With the wide availability of publicly-released imagery from content-sharing social media platforms (and other types), researchers have access to an abundance of information-carrying still images for their potential work. However, in the research literature, there is little in the way of non-theoretical approaches for organizing and coding such visuals for research applications. Having a systematic way to summarize image set data may be useful not only for data organization purposes but to potentially enhance research design, image coding, and the creation of a research codebook. Sets are simple groupings of objects, and new objects may be evaluated as to whether they belong in a set or not (a Boolean “true” or “false”). The basic rules of set-making are simple: the rationale for the set building should be clearly defined, and the sets themselves should be sufficiently comprehensive to include all potential members into one mutually exclusive category or another. To explore how this might work, one image set was extracted from Instagram, and the images were lightly analyzed to ultimately test three hypotheses.

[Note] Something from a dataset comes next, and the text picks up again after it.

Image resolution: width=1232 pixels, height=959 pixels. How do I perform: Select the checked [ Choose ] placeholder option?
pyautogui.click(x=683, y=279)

  • Hypothesis 1: From a sufficient topic-based image set from social media, there will be emergent natural categorical breaklines that may be inductively observable by researchers (without a priori reference to theoretical frameworks).

  • Hypothesis 2: From a sufficient topic-based image set from social media, there will be some research questions that may be inductively and inferentially extracted by researchers.

  • Hypothesis 3: For research analysts using imagery from social media platforms, exploring some of the available imagery through categorization may enhance the work of research design, image coding, and developing a research codebook.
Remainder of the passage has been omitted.